Facebook yorumlarında herkes vecd hâlinde:
🇹🇷❤️🇹🇷
“Adam gibi adam!”
“Vatan sana emanet başkanım!”
Bir an kendimi dijital bir mehter takımının ortasında hissediyorum.. Ritim aynı, akıl hala askerde…
Bir sonraki paylaşımda Adıyamanlılar Günü var.Halayla ekonomi canlandırılıyor,davulla diplomasi kuruluyor, destan dediğin artık 1080p yayında.Ülke ahvali deliloy deliloy destane gerçekten…Kürt olarak kenardan izliyorum. Bazen dışarıda kalmak, deliliğe içeriden katılmaktan daha güvenli.

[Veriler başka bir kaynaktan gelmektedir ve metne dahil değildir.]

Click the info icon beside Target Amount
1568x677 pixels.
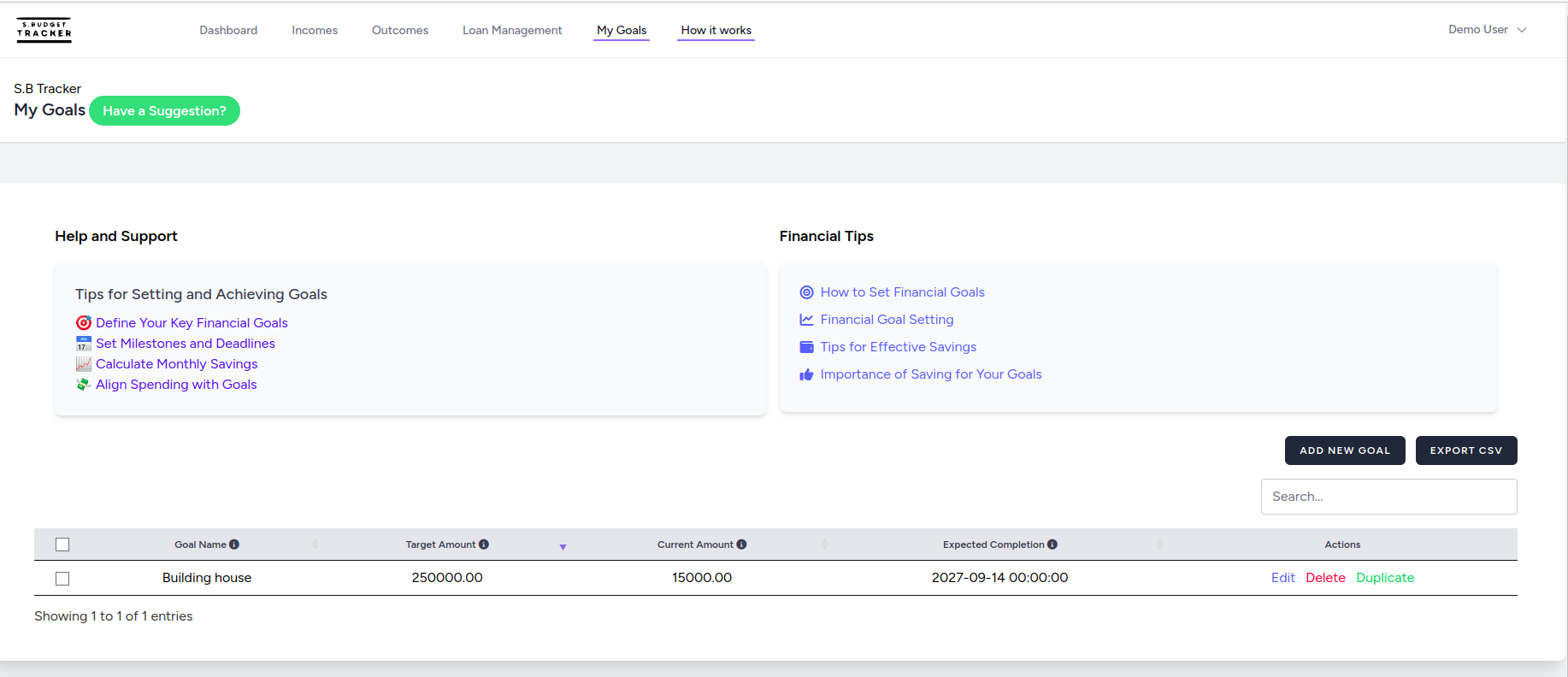tap(484, 545)
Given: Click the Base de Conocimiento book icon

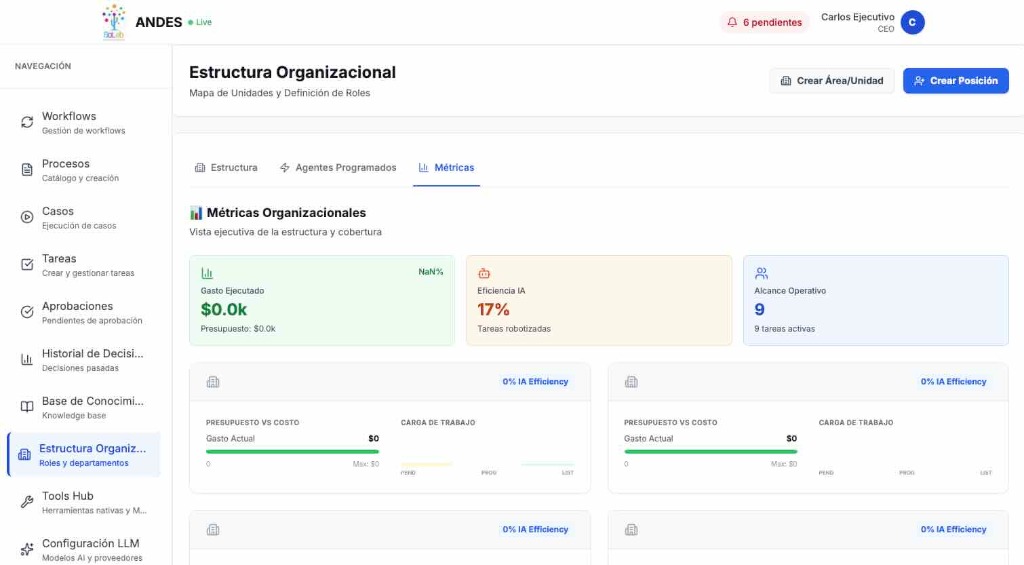Looking at the screenshot, I should 27,407.
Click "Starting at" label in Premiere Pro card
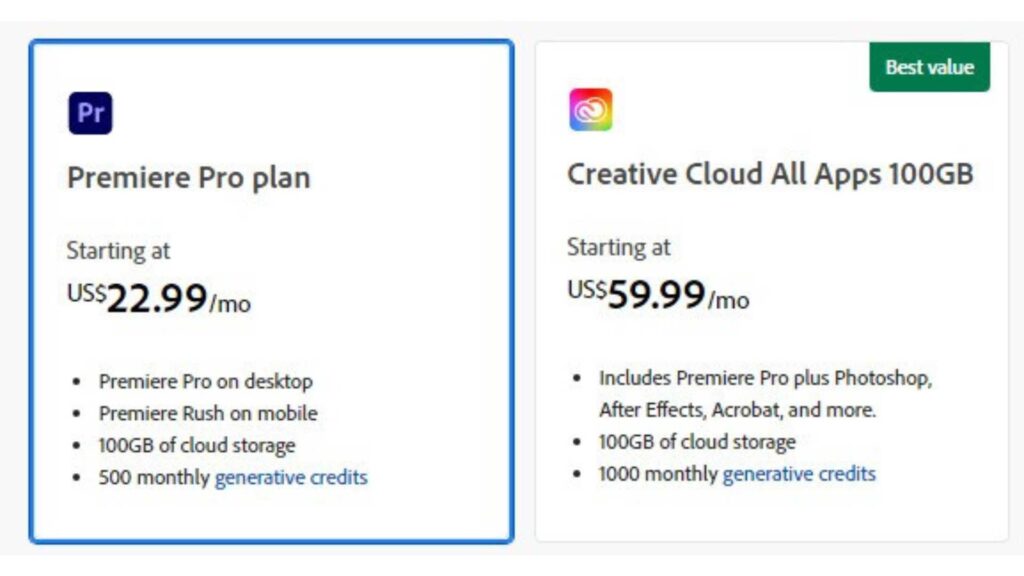 coord(118,250)
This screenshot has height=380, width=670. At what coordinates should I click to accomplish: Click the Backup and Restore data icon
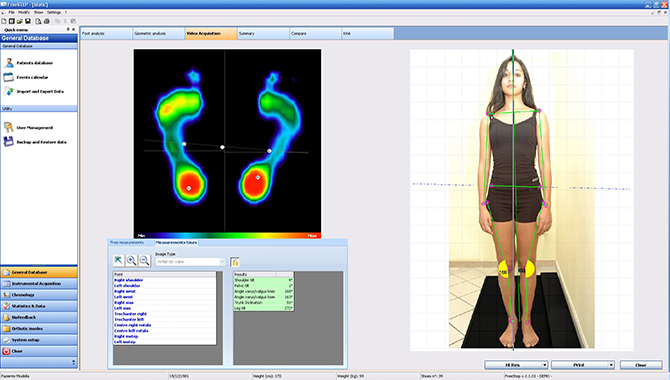coord(9,141)
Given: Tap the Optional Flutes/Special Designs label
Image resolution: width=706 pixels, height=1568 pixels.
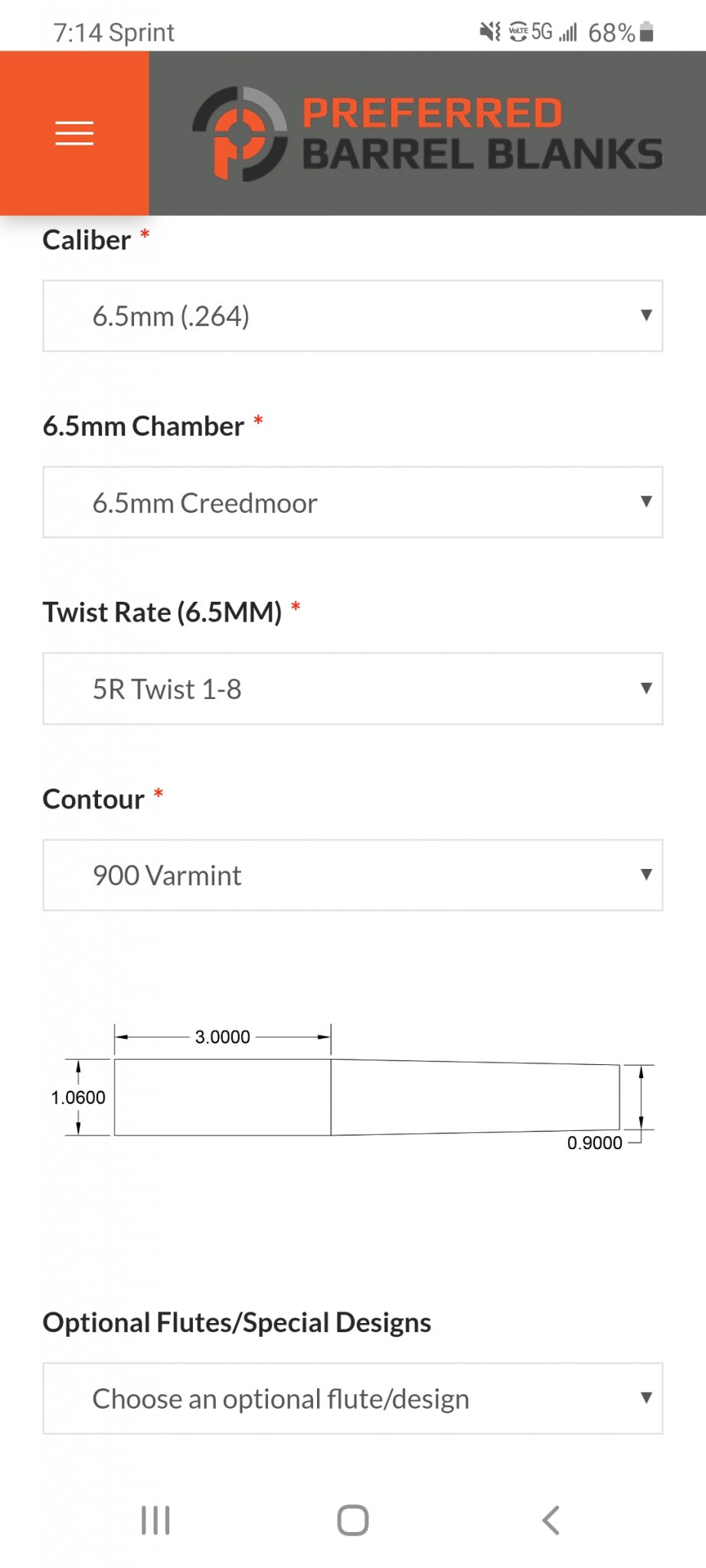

Tımarhanede bugün hava milli, zihinler nemli. Her cümle “biz” diye başlayıp, “siz” diye bitiyor. Kendini birliğe adayan kalabalık,
aslında toplu yalnızlığın en coşkulu halinde.
Ekranı kapatıyorum. Sessizlik bir süreliğine aklıma iyi geliyor. Ama sonra fark ediyorum,
Bu ülkede delilik artık bir ruh hali değil, devlet politikası….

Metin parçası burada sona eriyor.